Yesterday, a major funding announcement for FTR was made. I am so excited about this announcement and the impact it has on our cavaliers. A grant like this ensures that further research into chiari malformation and syringomyelia can be completed. This research not only impacts our dogs, it also greatly benefits humans who suffer from CM and SM as well.
Sheena Stevens has given me permission to cross post a message she wrote yesterday on Cavalier Chat.
Do you remember a while back I said I hoped to have something exciting to say in relation to the FTR? Well ... this is it ...

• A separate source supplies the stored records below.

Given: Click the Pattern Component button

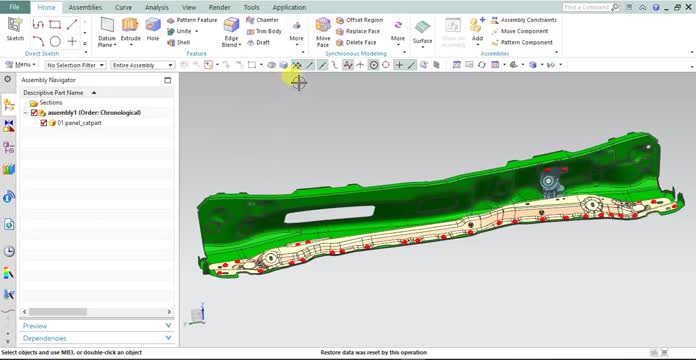Looking at the screenshot, I should (522, 43).
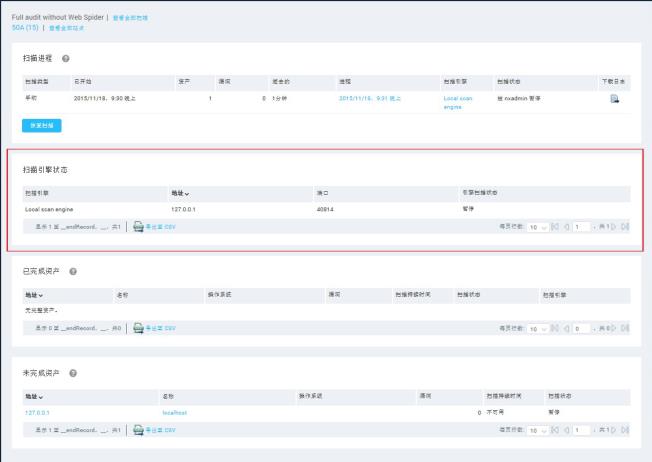Open rows-per-page dropdown in completed assets table
Image resolution: width=652 pixels, height=462 pixels.
click(x=538, y=328)
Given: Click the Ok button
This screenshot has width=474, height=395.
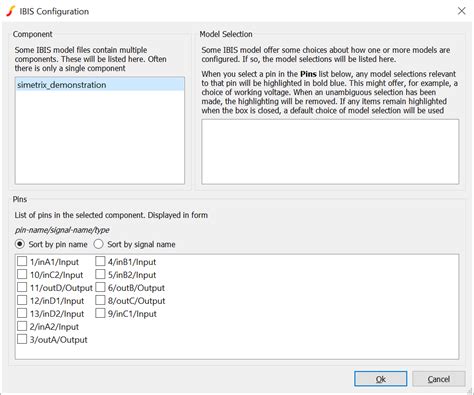Looking at the screenshot, I should click(380, 379).
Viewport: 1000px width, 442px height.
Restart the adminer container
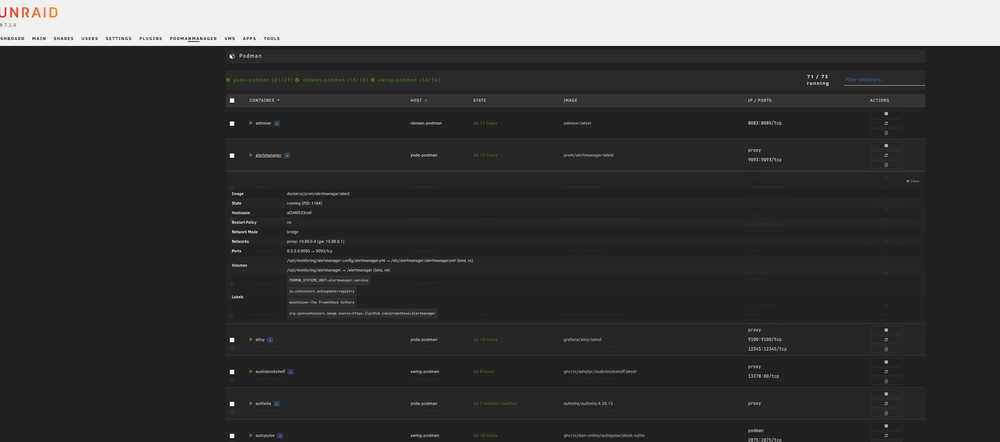coord(886,123)
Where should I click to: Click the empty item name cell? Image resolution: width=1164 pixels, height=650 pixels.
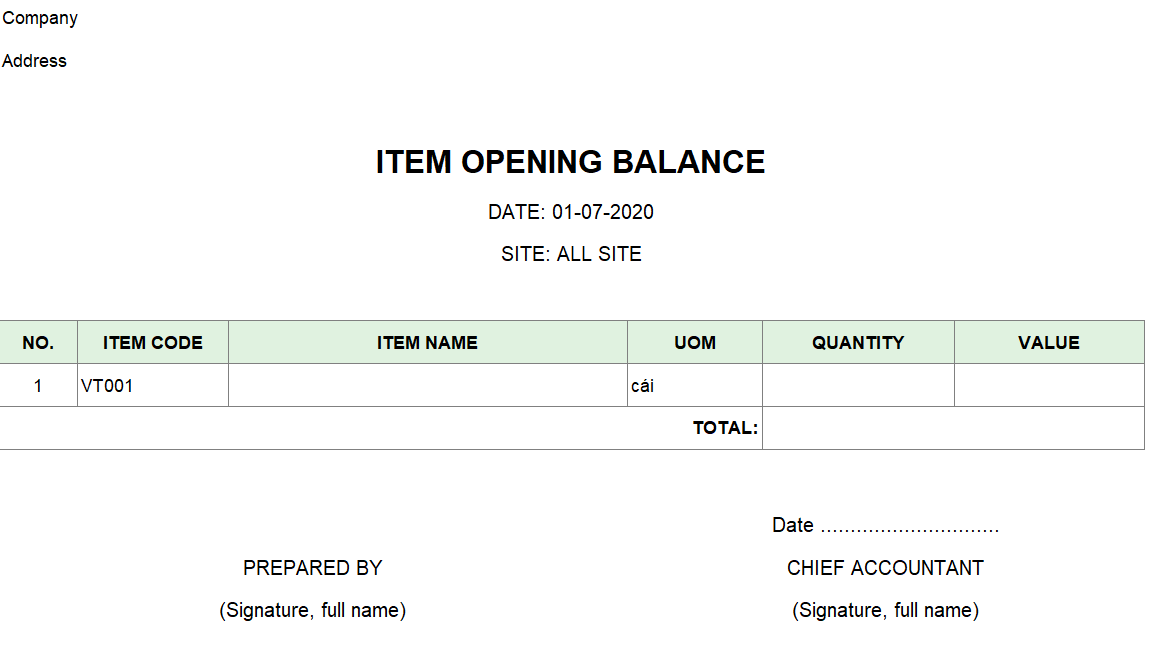point(427,386)
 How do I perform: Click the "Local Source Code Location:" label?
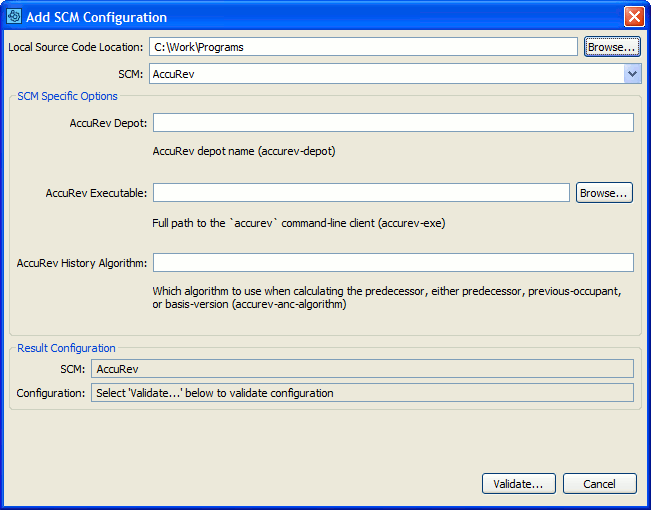(76, 47)
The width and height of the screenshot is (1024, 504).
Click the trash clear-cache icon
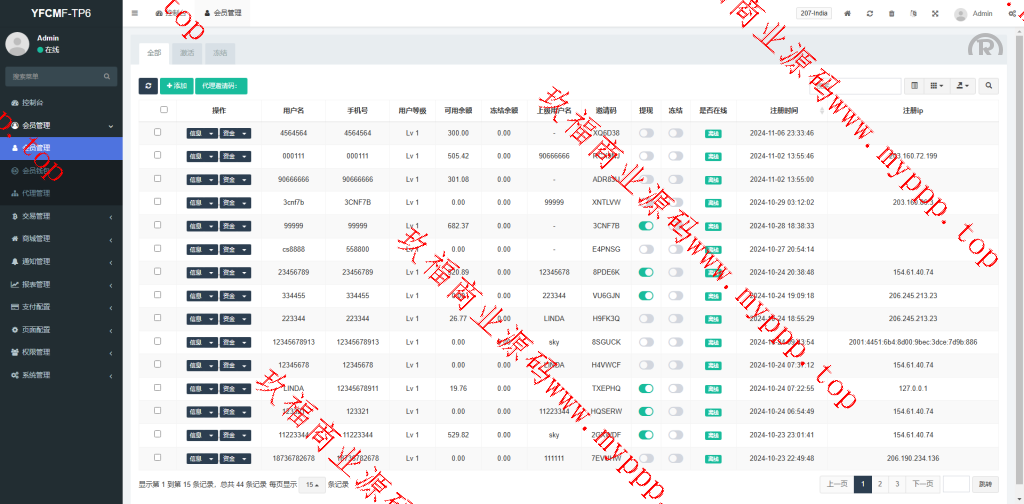[891, 14]
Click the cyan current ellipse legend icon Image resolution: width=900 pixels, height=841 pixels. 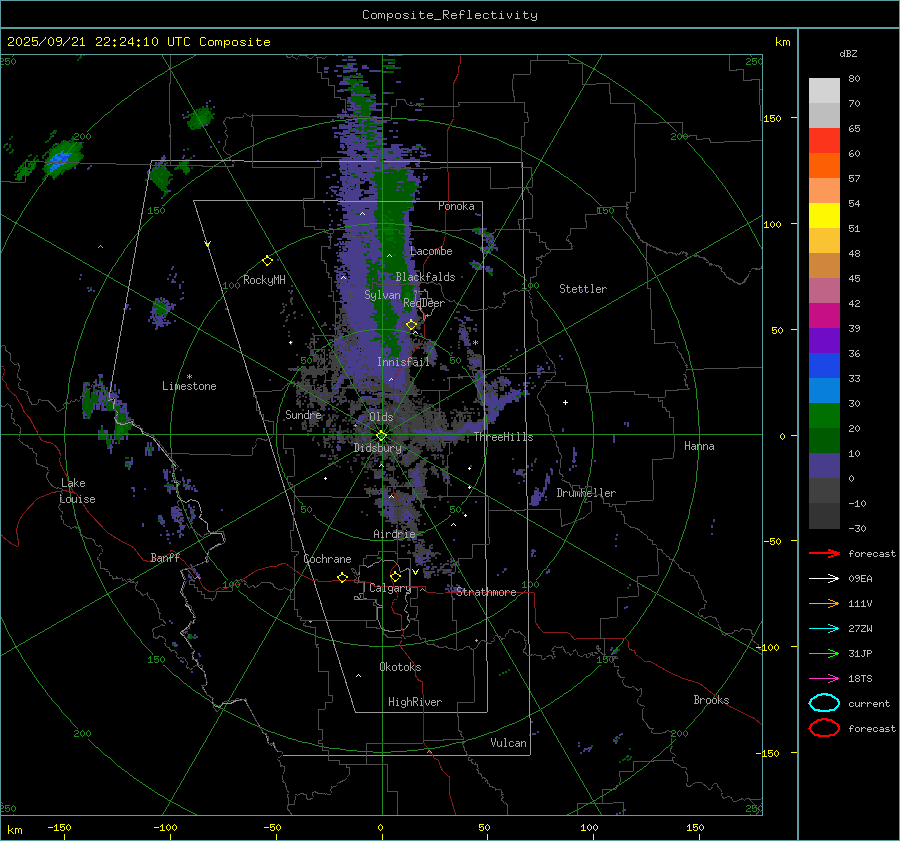click(x=823, y=703)
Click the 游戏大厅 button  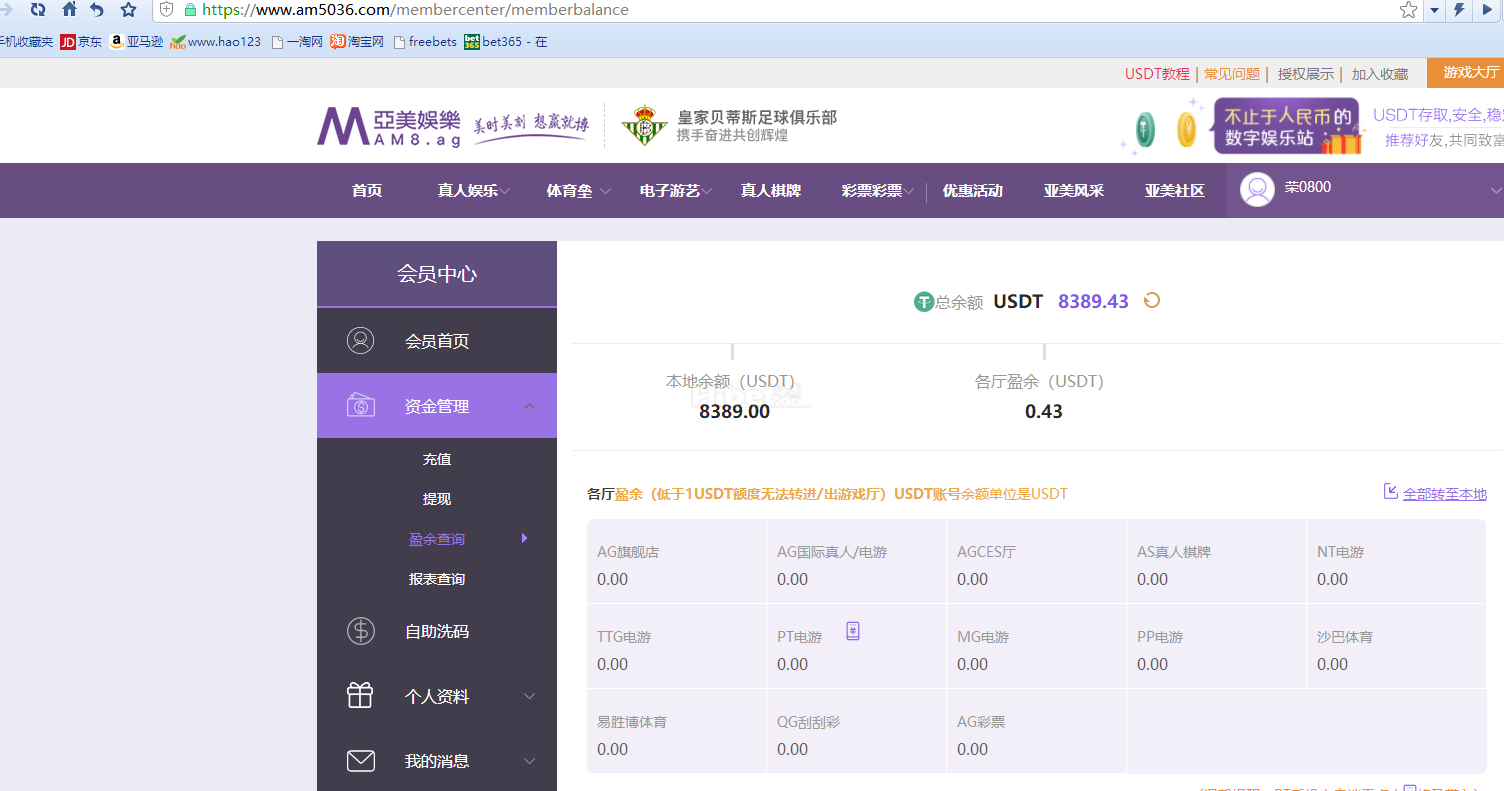click(x=1469, y=72)

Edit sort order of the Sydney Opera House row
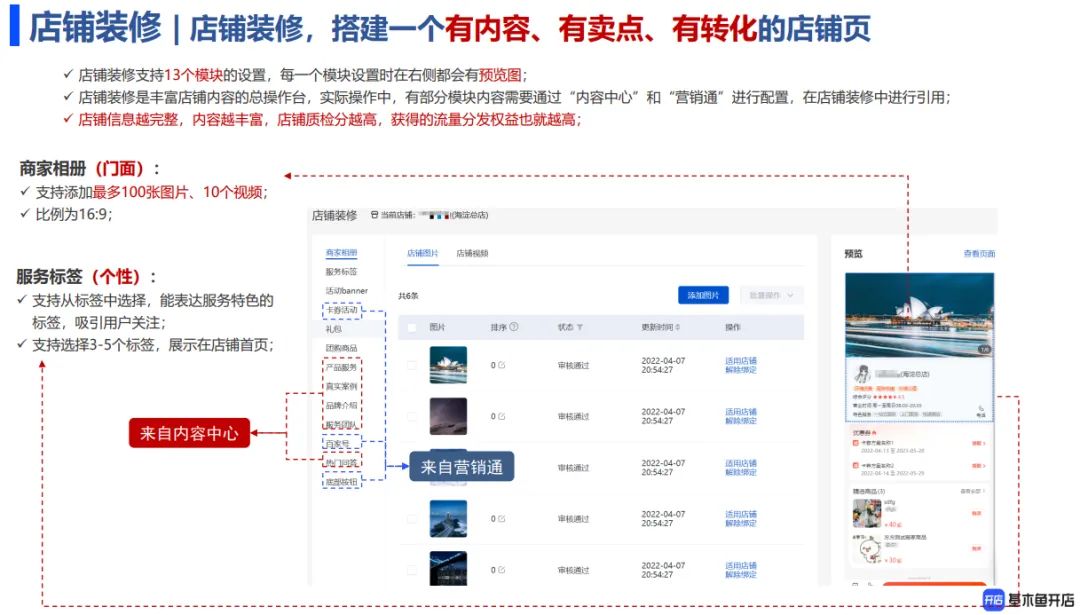[502, 365]
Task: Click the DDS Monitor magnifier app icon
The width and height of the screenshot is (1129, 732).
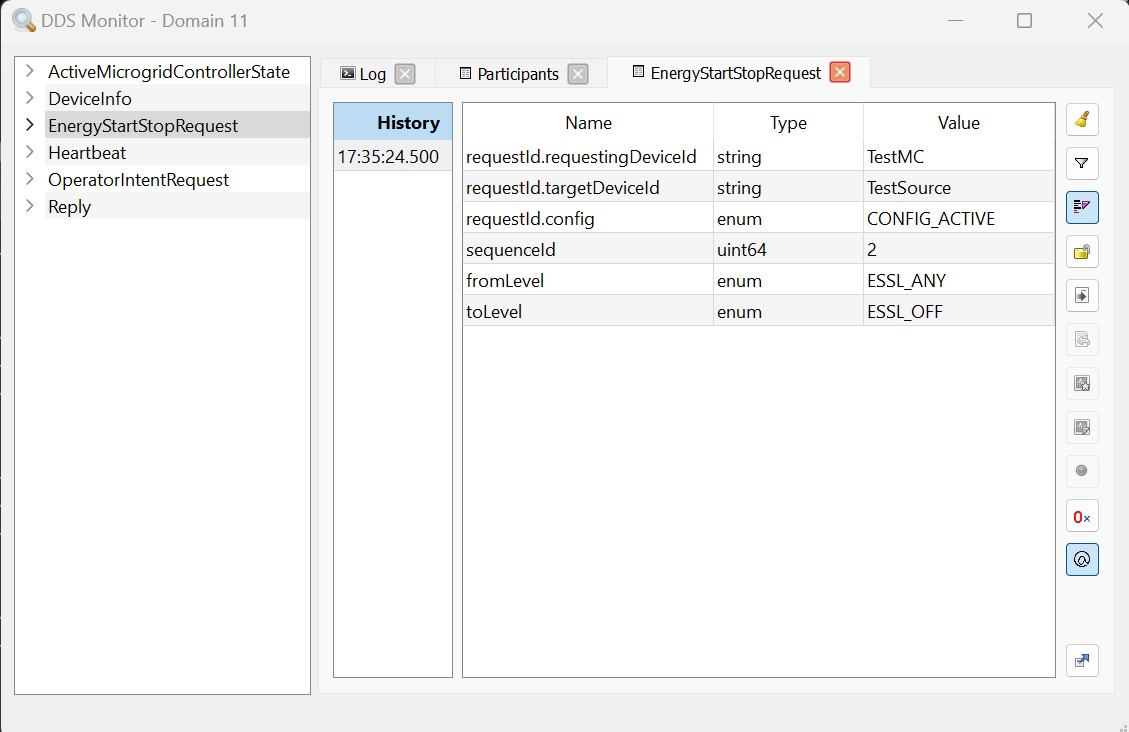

The Wellcome Trust are granting £400,000 (and yes, I have counted the zeros) for an Integrated Veterinary Training Fellowship over a period of six years. The candidate had her interview last week, and the news came through today. It's a very prestigious award for one of Dr McGonnell's students, and she, Dr McGonnell, Dr Holger Volk and Dr Albert Basson of King's College, London, will be involved in studying cerebellar growth.
So ... now you know. I know it sounds dry and possibly unexciting - as ever, it's possibly the way I tell them. But I can't stop smiling. Dr McGonnell is delighted and remarked on what a long way we've come since we started ... yes, we have.
And it's all down to those who've donated tissue. You know who you are. You know you deserve the gratitude for going that extra mile. You know you want to help the breed, and you know you're continuing to do it.
Very incredible news for our breed.
Thank you to The Wellcome Trust for seeing the potential in FTR research and hopefully ensuring its future successes.
Thank you to all the Cavalier breeders in the UK that have made FTR research possible by donating deceased whelps and companions who have passed on. I can't imagine how hard it is to make that decision.
Lastly thank you to Sheena Stevens for your tireless efforts and dedication to this breed. The Cavalier is lucky to have you.
Mylee thanks you.
The Cavalier's future is looking brighter than ever.